◆ **Source extract**:

==================================================

Nintendo adds Virtual Boy to Switch Online with new accessories
Nintendo turned Virtual Boy into a paid, accessory-driven Switch Online offering, underscoring how it now packages retro access as a live service.
Nintendo’s latest Switch Online expansion showed how seriously it now treats old hardware as a product line, not a museum shelf. The company folded Virtual Boy into Nintendo Classics and tied it to new accessories, turning a famously awkward piece of Nintendo history into a managed subscription experience with clear regional limits, pricing, and hardware rules.
Nintendo said the Virtual Boy library became available on Feb. 17, 2026 in the United States and Canada only. Access to the games required a paid Nintendo Switch Online + Expansion Pack membership, while the accessories required an active paid Nintendo Switch Online membership. The company priced the replica-style accessory at $99.99 and a cardboard model at $24.99, with the cardboard version arriving pre-assembled. Nintendo also said Nintendo Switch Lite was not supported. The Virtual Boy setup was positioned as a way to replicate the look and experience of the original system without reproducing the original hardware itself.
The rollout sat inside a broader update that expanded the subscription catalog across Game Boy Advance, Nintendo 64, Virtual Boy, Super NES, Game Boy, NES, and SEGA Genesis. Nintendo also said Switch 2 owners got Nintendo GameCube access, and that the classic-game umbrella had been renamed Nintendo Classics in the Switch 2 rollout. That matters inside the company because every new platform added to the service creates extra work across emulation, QA, customer support, and localization, along with the product messaging needed to explain what works, where it works, and what customers have to buy first.

The U.S. and Canada limitation also showed how carefully Nintendo curates legacy content for modern business goals. Rather than shipping Virtual Boy as a simple nostalgia add-on, the company built a product stack around it, from membership tiering to accessory design to store availability. That kind of coordination reflects a familiar Nintendo pattern: preserve the franchise legacy, but do it through tightly controlled packaging that matches the company’s quality-first culture and its preference for making unusual hardware feel intentional.
The timing also fit Nintendo’s growing online business. In a November 2025 investor briefing, Nintendo said Nintendo Switch Online had 34 million members and that Expansion Pack subscriptions had been steadily increasing since the tier launched in 2021. The company also reported 400 million Nintendo Accounts and 128 million annual playing users. For Nintendo, that scale makes retro libraries more than a side feature. Virtual Boy’s return showed the company is willing to keep older systems alive inside a subscription model, as long as the experience can be curated, supported, and sold on Nintendo’s terms.

==================================================

◆ **Given entries**:
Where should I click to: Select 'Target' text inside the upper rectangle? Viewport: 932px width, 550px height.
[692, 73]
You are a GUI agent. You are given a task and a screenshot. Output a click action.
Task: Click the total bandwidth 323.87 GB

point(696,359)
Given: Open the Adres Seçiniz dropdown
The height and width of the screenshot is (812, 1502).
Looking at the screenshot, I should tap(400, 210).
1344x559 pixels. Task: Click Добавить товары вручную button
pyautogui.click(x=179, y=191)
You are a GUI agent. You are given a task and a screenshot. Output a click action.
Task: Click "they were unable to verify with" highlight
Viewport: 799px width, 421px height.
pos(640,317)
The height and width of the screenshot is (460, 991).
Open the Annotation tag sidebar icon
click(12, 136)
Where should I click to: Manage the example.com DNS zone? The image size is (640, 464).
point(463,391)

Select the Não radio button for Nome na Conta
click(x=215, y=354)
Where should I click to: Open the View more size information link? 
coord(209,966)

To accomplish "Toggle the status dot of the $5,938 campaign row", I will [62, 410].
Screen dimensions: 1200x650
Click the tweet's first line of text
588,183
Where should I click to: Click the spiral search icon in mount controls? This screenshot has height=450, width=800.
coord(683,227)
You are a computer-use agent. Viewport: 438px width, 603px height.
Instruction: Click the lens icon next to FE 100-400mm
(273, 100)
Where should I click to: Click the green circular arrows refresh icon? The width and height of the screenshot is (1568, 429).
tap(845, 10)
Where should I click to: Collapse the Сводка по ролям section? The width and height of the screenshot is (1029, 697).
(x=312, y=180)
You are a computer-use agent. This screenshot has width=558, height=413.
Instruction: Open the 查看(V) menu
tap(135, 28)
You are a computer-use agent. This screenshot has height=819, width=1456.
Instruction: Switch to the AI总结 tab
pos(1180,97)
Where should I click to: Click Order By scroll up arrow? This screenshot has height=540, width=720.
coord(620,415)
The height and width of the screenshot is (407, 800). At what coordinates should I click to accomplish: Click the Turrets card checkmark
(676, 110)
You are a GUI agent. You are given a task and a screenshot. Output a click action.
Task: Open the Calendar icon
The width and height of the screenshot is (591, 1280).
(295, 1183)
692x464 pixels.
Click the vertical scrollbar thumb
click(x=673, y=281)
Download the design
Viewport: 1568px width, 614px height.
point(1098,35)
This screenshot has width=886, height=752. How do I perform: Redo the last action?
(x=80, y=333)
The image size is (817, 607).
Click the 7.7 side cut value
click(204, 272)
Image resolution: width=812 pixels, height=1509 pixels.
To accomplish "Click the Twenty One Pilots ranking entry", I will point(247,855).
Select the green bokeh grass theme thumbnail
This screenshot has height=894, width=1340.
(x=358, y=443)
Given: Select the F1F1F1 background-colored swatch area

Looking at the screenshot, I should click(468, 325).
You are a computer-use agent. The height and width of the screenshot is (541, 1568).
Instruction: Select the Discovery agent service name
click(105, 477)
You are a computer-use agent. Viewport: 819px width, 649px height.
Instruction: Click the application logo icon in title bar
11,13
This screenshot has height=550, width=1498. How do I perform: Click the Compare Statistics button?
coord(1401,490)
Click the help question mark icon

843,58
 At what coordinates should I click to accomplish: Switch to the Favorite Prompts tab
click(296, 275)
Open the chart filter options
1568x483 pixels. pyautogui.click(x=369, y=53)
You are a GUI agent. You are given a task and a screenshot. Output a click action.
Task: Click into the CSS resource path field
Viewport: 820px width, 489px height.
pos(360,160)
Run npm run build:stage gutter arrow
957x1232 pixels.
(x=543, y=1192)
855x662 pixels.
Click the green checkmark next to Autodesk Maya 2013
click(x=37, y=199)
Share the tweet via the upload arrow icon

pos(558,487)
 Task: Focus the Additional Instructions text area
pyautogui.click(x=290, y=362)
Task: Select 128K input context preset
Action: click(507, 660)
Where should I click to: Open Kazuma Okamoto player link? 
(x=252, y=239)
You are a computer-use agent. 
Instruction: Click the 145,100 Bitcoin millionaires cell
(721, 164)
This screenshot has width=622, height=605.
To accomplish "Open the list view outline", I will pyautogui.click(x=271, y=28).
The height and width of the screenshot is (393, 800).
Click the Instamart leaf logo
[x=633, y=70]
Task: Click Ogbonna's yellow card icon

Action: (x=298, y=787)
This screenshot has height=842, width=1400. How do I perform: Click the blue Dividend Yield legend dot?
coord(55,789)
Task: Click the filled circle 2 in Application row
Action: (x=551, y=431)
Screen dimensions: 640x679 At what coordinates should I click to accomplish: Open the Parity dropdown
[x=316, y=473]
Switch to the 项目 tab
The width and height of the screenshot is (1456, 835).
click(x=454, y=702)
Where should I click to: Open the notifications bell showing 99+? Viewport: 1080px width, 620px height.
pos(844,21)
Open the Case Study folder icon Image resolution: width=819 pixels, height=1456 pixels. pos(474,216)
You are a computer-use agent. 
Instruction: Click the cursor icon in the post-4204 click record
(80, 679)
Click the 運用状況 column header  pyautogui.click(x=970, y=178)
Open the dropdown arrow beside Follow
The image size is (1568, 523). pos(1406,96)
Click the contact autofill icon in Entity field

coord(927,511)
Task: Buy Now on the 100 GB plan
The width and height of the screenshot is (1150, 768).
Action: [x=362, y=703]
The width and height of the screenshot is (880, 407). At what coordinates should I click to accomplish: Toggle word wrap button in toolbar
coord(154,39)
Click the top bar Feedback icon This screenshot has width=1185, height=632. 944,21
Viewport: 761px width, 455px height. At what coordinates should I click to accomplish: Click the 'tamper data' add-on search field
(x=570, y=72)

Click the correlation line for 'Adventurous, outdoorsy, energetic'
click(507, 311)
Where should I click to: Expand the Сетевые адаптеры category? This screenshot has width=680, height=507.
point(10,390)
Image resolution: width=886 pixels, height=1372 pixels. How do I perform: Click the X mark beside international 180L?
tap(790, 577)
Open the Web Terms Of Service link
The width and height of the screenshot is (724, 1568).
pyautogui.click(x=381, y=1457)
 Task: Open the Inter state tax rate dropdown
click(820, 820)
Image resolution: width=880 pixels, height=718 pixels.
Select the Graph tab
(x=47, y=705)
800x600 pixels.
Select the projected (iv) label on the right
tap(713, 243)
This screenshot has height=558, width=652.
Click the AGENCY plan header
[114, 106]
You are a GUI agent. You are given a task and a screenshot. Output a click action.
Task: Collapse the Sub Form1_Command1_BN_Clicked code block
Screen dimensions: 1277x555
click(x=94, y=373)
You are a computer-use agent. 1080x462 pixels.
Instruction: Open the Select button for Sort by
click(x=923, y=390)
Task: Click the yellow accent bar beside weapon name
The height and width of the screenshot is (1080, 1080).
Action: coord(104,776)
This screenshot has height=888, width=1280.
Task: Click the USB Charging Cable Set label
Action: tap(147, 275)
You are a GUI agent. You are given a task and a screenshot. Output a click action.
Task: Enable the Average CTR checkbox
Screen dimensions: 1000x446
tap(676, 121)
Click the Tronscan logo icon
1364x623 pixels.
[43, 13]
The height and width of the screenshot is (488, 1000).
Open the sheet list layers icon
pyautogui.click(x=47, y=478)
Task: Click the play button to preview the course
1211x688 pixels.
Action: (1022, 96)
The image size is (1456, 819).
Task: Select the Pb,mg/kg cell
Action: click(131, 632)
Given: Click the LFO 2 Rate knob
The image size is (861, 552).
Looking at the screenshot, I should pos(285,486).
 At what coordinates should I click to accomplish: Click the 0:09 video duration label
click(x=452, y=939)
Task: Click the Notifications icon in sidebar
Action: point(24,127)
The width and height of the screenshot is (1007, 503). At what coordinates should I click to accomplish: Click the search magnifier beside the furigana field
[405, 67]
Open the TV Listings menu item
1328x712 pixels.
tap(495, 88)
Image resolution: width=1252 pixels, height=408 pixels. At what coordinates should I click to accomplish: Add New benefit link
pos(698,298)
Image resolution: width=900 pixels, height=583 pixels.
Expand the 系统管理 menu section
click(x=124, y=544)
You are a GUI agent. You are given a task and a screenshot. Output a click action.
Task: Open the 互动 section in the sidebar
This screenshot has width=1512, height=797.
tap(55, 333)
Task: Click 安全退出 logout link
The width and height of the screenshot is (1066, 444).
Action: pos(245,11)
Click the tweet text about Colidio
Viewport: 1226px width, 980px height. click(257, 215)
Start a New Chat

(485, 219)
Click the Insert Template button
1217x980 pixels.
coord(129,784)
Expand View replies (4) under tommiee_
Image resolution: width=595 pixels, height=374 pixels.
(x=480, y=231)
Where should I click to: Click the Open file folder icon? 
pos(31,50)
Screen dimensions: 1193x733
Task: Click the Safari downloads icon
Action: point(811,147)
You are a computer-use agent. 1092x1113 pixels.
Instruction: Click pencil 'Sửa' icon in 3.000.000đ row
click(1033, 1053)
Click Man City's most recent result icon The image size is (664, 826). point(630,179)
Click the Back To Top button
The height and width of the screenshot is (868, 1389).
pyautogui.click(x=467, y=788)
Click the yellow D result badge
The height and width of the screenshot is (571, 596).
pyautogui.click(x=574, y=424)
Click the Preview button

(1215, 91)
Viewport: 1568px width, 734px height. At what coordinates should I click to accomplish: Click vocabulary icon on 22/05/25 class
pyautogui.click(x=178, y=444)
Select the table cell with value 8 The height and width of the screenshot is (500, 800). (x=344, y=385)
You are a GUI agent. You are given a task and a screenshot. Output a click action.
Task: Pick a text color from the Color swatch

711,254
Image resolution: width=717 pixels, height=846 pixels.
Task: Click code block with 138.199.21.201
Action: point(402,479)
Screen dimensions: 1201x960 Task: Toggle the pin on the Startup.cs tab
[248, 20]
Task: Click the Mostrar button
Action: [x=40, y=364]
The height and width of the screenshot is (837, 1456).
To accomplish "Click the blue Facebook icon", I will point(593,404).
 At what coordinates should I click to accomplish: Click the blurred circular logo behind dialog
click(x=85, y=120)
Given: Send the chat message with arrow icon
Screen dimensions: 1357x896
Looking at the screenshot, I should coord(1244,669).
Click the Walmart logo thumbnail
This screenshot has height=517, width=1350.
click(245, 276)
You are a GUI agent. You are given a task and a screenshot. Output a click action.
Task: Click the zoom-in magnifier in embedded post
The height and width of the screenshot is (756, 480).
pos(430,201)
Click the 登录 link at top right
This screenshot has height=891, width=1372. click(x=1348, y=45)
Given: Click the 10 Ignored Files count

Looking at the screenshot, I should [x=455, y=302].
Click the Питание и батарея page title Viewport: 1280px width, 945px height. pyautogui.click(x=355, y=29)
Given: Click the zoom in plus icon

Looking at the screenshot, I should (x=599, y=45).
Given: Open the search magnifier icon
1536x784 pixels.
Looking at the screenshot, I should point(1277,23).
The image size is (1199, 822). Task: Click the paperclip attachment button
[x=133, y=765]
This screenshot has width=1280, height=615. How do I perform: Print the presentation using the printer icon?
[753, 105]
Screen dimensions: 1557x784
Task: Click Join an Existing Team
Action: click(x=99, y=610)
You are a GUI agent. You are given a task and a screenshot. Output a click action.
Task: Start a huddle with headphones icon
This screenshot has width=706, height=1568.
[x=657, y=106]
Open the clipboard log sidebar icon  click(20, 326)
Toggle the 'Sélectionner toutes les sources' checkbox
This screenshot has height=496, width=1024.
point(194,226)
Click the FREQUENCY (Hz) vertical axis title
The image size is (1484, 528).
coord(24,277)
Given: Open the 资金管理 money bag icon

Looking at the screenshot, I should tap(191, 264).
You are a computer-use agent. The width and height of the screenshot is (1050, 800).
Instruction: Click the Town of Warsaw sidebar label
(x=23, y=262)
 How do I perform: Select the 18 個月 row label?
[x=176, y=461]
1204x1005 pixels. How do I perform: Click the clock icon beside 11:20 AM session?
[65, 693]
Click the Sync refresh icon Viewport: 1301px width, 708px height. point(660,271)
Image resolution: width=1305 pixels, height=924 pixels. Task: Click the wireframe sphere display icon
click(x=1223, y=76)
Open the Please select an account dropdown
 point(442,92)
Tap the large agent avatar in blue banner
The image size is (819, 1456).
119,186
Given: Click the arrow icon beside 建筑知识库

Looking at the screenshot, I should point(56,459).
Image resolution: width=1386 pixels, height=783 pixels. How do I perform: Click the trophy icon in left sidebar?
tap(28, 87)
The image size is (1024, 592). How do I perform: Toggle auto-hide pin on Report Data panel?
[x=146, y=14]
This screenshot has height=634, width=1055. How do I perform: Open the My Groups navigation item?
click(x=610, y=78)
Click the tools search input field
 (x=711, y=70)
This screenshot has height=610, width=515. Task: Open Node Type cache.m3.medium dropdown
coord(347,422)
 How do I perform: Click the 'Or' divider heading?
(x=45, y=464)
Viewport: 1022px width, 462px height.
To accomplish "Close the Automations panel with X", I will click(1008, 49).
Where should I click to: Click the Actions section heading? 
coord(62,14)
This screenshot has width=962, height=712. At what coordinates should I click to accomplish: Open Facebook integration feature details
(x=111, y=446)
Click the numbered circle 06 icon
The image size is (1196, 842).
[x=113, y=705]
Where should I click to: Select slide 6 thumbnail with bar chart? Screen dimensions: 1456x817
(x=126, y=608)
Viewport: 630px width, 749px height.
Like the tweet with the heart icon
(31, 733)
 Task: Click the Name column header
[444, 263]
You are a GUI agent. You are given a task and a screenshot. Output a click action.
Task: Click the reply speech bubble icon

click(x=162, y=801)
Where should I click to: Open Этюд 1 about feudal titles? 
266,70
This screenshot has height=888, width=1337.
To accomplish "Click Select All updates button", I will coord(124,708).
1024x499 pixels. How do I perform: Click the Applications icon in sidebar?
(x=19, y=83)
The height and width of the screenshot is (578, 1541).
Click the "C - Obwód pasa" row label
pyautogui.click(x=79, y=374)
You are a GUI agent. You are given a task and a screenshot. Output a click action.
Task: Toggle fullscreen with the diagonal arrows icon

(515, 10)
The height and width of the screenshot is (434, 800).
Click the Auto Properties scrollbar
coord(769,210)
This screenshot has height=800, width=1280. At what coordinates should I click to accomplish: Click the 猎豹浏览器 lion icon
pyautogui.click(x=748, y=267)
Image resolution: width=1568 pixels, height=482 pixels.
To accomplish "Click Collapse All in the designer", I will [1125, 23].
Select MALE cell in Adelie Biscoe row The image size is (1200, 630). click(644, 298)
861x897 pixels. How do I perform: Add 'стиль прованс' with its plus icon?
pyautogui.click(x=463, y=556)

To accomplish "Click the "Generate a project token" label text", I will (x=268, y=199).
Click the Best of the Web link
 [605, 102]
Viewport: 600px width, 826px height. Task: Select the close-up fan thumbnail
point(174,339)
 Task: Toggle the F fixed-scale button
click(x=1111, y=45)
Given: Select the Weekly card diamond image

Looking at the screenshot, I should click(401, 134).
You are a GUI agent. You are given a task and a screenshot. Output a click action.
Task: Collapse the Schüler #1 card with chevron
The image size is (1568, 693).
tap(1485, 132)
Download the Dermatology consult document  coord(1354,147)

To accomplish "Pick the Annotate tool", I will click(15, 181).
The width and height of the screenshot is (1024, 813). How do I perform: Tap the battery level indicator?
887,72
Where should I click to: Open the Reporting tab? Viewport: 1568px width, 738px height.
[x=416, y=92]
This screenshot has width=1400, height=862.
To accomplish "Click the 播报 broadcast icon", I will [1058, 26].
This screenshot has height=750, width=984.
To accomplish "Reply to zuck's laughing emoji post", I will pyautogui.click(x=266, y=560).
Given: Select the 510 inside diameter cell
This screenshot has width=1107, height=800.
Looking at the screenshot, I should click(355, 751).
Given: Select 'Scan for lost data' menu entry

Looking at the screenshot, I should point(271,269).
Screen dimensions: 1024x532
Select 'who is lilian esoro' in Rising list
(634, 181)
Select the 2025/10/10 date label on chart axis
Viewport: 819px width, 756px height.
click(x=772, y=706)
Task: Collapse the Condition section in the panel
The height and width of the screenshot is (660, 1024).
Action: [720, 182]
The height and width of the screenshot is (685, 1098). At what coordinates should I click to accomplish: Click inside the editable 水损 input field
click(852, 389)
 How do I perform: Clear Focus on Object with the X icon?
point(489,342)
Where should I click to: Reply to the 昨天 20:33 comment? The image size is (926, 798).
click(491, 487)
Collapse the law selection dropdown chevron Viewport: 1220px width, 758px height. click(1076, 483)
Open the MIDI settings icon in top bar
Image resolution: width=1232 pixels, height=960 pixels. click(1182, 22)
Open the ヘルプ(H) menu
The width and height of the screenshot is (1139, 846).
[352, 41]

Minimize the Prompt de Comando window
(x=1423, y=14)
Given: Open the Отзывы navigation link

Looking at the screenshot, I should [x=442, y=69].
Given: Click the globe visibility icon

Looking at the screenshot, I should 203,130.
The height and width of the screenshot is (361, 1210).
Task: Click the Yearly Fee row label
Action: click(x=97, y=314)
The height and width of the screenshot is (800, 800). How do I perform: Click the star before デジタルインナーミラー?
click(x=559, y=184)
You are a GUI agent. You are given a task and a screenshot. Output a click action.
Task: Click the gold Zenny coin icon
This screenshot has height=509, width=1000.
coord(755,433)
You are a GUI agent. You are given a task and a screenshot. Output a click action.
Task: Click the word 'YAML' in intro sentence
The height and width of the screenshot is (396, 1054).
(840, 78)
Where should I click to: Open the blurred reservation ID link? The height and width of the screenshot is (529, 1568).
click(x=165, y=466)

==================================================

◆ **Prompt 1**: The Virtual Boy article says that adding platforms to the subscription service matters inside Nintendo. In one to three sentences, explain the reason it gives.
◆ **Prompt 2**: Write out everything in the Virtual Boy article from "Nintendo adds Virtual" down to "a live service.".
◆ **Prompt 3**: According to the Virtual Boy article, what price did Nintendo set for the cardboard model?
The entries are separate material and have nothing to do with the Virtual Boy article.

◆ **Your response 1**: Every new platform added to the service creates extra work in emulation, QA, customer support, and localization. It also requires product messaging that explains what works, where it works, and what customers have to buy first.

◆ **Your response 2**:
Nintendo adds Virtual Boy to Switch Online with new accessories
Nintendo turned Virtual Boy into a paid, accessory-driven Switch Online offering, underscoring how it now packages retro access as a live service.

◆ **Your response 3**: Nintendo priced the cardboard model at $24.99.